Activity. Each line shown below should be copied exactly.

Collected data:

* * * * * * * * *

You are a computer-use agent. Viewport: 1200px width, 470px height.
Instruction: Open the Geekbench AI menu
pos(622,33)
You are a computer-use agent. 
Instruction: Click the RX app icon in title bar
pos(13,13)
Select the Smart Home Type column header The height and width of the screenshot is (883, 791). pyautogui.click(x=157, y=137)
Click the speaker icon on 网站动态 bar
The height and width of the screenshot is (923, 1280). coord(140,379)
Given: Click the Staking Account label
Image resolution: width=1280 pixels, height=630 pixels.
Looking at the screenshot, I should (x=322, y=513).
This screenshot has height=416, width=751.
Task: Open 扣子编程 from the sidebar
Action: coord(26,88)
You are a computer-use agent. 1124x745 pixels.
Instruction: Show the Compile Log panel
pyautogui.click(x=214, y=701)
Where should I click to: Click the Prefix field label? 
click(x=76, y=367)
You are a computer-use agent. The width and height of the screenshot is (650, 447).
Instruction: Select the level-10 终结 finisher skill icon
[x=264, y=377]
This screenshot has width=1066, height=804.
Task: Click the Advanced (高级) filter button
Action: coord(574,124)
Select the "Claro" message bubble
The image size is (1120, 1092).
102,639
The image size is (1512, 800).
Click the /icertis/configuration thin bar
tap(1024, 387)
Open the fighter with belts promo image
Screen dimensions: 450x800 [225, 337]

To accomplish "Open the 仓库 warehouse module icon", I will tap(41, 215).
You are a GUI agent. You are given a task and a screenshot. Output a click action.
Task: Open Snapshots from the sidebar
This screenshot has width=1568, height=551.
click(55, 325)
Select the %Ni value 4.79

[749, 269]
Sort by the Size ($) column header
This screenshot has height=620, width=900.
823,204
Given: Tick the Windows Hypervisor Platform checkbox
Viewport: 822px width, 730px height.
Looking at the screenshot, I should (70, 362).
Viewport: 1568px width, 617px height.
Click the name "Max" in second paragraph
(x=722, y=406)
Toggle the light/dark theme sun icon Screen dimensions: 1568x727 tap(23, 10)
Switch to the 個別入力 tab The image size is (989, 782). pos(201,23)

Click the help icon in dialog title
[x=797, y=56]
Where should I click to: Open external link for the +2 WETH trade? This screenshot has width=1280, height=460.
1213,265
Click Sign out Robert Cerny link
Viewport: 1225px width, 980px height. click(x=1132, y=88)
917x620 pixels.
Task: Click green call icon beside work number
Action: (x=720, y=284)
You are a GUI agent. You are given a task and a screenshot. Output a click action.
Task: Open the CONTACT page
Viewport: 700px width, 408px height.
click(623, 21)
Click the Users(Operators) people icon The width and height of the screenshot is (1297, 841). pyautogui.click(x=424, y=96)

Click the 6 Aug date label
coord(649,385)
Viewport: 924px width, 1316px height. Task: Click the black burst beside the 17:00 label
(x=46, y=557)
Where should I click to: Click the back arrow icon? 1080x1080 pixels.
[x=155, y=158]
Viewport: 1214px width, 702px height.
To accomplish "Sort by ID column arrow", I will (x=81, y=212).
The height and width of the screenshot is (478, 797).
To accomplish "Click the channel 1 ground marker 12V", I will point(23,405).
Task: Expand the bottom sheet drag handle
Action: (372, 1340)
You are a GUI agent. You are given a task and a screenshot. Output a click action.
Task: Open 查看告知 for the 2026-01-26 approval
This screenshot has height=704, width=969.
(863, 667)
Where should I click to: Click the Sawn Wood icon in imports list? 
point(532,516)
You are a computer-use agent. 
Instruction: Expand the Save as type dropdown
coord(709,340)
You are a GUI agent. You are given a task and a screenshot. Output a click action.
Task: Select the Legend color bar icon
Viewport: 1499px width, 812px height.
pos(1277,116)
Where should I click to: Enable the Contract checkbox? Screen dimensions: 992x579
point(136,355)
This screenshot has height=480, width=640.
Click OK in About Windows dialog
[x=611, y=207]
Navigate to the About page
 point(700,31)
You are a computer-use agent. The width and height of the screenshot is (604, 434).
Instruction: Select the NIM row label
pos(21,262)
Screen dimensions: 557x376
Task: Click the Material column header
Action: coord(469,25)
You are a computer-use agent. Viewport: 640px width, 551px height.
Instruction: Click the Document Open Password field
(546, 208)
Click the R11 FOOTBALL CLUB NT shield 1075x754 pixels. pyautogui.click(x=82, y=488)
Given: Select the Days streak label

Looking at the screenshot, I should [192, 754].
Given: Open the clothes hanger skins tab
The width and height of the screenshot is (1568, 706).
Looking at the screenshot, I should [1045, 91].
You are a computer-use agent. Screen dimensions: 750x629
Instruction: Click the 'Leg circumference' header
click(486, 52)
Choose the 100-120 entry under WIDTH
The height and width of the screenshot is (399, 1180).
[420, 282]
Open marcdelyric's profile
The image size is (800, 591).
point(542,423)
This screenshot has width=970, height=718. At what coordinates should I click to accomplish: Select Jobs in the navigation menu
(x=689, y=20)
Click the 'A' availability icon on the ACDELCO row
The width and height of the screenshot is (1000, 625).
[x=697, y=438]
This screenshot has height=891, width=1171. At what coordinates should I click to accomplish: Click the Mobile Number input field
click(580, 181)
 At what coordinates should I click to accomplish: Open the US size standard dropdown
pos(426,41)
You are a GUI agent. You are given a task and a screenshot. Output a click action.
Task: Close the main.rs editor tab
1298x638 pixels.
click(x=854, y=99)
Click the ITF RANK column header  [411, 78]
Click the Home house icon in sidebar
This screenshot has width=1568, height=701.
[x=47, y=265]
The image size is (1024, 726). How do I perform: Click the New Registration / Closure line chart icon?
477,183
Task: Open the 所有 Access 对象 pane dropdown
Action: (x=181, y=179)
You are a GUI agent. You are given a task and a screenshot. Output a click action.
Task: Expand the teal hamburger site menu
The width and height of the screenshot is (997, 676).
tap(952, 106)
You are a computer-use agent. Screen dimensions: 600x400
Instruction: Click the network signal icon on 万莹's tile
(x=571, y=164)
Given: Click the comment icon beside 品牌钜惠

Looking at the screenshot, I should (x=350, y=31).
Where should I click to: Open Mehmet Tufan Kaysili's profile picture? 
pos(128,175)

* * * * * * * * *

Answer box.
You are a computer-use agent. Viewport: 1200px width, 470px height.
Instruction: Open the Geekbench AI menu
pos(622,33)
You are a computer-use agent. 
Instruction: Click the RX app icon in title bar
pos(13,13)
Select the Smart Home Type column header The height and width of the screenshot is (883, 791). pyautogui.click(x=157, y=137)
Click the speaker icon on 网站动态 bar
The height and width of the screenshot is (923, 1280). coord(140,379)
Given: Click the Staking Account label
Image resolution: width=1280 pixels, height=630 pixels.
Looking at the screenshot, I should (x=322, y=513).
This screenshot has height=416, width=751.
Task: Open 扣子编程 from the sidebar
Action: coord(26,88)
You are a computer-use agent. 1124x745 pixels.
Instruction: Show the Compile Log panel
pyautogui.click(x=214, y=701)
Where should I click to: Click the Prefix field label? 
click(x=76, y=367)
You are a computer-use agent. The width and height of the screenshot is (650, 447).
Instruction: Select the level-10 终结 finisher skill icon
[x=264, y=377]
This screenshot has width=1066, height=804.
Task: Click the Advanced (高级) filter button
Action: coord(574,124)
Select the "Claro" message bubble
The image size is (1120, 1092).
102,639
The image size is (1512, 800).
Click the /icertis/configuration thin bar
tap(1024, 387)
Open the fighter with belts promo image
Screen dimensions: 450x800 [225, 337]

To accomplish "Open the 仓库 warehouse module icon", I will tap(41, 215).
You are a GUI agent. You are given a task and a screenshot. Output a click action.
Task: Open Snapshots from the sidebar
This screenshot has width=1568, height=551.
click(55, 325)
Select the %Ni value 4.79

[749, 269]
Sort by the Size ($) column header
This screenshot has height=620, width=900.
823,204
Given: Tick the Windows Hypervisor Platform checkbox
Viewport: 822px width, 730px height.
Looking at the screenshot, I should (70, 362).
Viewport: 1568px width, 617px height.
Click the name "Max" in second paragraph
(x=722, y=406)
Toggle the light/dark theme sun icon Screen dimensions: 1568x727 tap(23, 10)
Switch to the 個別入力 tab The image size is (989, 782). pos(201,23)

Click the help icon in dialog title
[x=797, y=56]
Where should I click to: Open external link for the +2 WETH trade? This screenshot has width=1280, height=460.
1213,265
Click Sign out Robert Cerny link
Viewport: 1225px width, 980px height. click(x=1132, y=88)
917x620 pixels.
Task: Click green call icon beside work number
Action: (x=720, y=284)
You are a GUI agent. You are given a task and a screenshot. Output a click action.
Task: Open the CONTACT page
Viewport: 700px width, 408px height.
click(623, 21)
Click the Users(Operators) people icon The width and height of the screenshot is (1297, 841). pyautogui.click(x=424, y=96)

Click the 6 Aug date label
coord(649,385)
Viewport: 924px width, 1316px height. Task: Click the black burst beside the 17:00 label
(x=46, y=557)
Where should I click to: Click the back arrow icon? 1080x1080 pixels.
[x=155, y=158]
Viewport: 1214px width, 702px height.
To accomplish "Sort by ID column arrow", I will (x=81, y=212).
The height and width of the screenshot is (478, 797).
To accomplish "Click the channel 1 ground marker 12V", I will point(23,405).
Task: Expand the bottom sheet drag handle
Action: (372, 1340)
You are a GUI agent. You are given a task and a screenshot. Output a click action.
Task: Open 查看告知 for the 2026-01-26 approval
This screenshot has height=704, width=969.
(863, 667)
Where should I click to: Click the Sawn Wood icon in imports list? 
point(532,516)
You are a computer-use agent. 
Instruction: Expand the Save as type dropdown
coord(709,340)
You are a GUI agent. You are given a task and a screenshot. Output a click action.
Task: Select the Legend color bar icon
Viewport: 1499px width, 812px height.
pos(1277,116)
Where should I click to: Enable the Contract checkbox? Screen dimensions: 992x579
point(136,355)
This screenshot has height=480, width=640.
Click OK in About Windows dialog
[x=611, y=207]
Navigate to the About page
 point(700,31)
You are a computer-use agent. The width and height of the screenshot is (604, 434).
Instruction: Select the NIM row label
pos(21,262)
Screen dimensions: 557x376
Task: Click the Material column header
Action: coord(469,25)
You are a computer-use agent. Viewport: 640px width, 551px height.
Instruction: Click the Document Open Password field
(546, 208)
Click the R11 FOOTBALL CLUB NT shield 1075x754 pixels. pyautogui.click(x=82, y=488)
Given: Select the Days streak label

Looking at the screenshot, I should [192, 754].
Given: Open the clothes hanger skins tab
The width and height of the screenshot is (1568, 706).
Looking at the screenshot, I should [1045, 91].
You are a computer-use agent. Screen dimensions: 750x629
Instruction: Click the 'Leg circumference' header
click(486, 52)
Choose the 100-120 entry under WIDTH
The height and width of the screenshot is (399, 1180).
[420, 282]
Open marcdelyric's profile
The image size is (800, 591).
point(542,423)
This screenshot has width=970, height=718. At what coordinates should I click to accomplish: Select Jobs in the navigation menu
(x=689, y=20)
Click the 'A' availability icon on the ACDELCO row
The width and height of the screenshot is (1000, 625).
[x=697, y=438]
This screenshot has height=891, width=1171. At what coordinates should I click to accomplish: Click the Mobile Number input field
click(580, 181)
 At what coordinates should I click to accomplish: Open the US size standard dropdown
pos(426,41)
You are a GUI agent. You are given a task and a screenshot. Output a click action.
Task: Close the main.rs editor tab
1298x638 pixels.
click(x=854, y=99)
Click the ITF RANK column header  [411, 78]
Click the Home house icon in sidebar
This screenshot has width=1568, height=701.
[x=47, y=265]
The image size is (1024, 726). How do I perform: Click the New Registration / Closure line chart icon?
477,183
Task: Open the 所有 Access 对象 pane dropdown
Action: (x=181, y=179)
You are a GUI agent. You are given a task and a screenshot. Output a click action.
Task: Expand the teal hamburger site menu
The width and height of the screenshot is (997, 676).
tap(952, 106)
You are a computer-use agent. Screen dimensions: 600x400
Instruction: Click the network signal icon on 万莹's tile
(x=571, y=164)
Given: Click the comment icon beside 品牌钜惠

Looking at the screenshot, I should (x=350, y=31).
Where should I click to: Open Mehmet Tufan Kaysili's profile picture? 
pos(128,175)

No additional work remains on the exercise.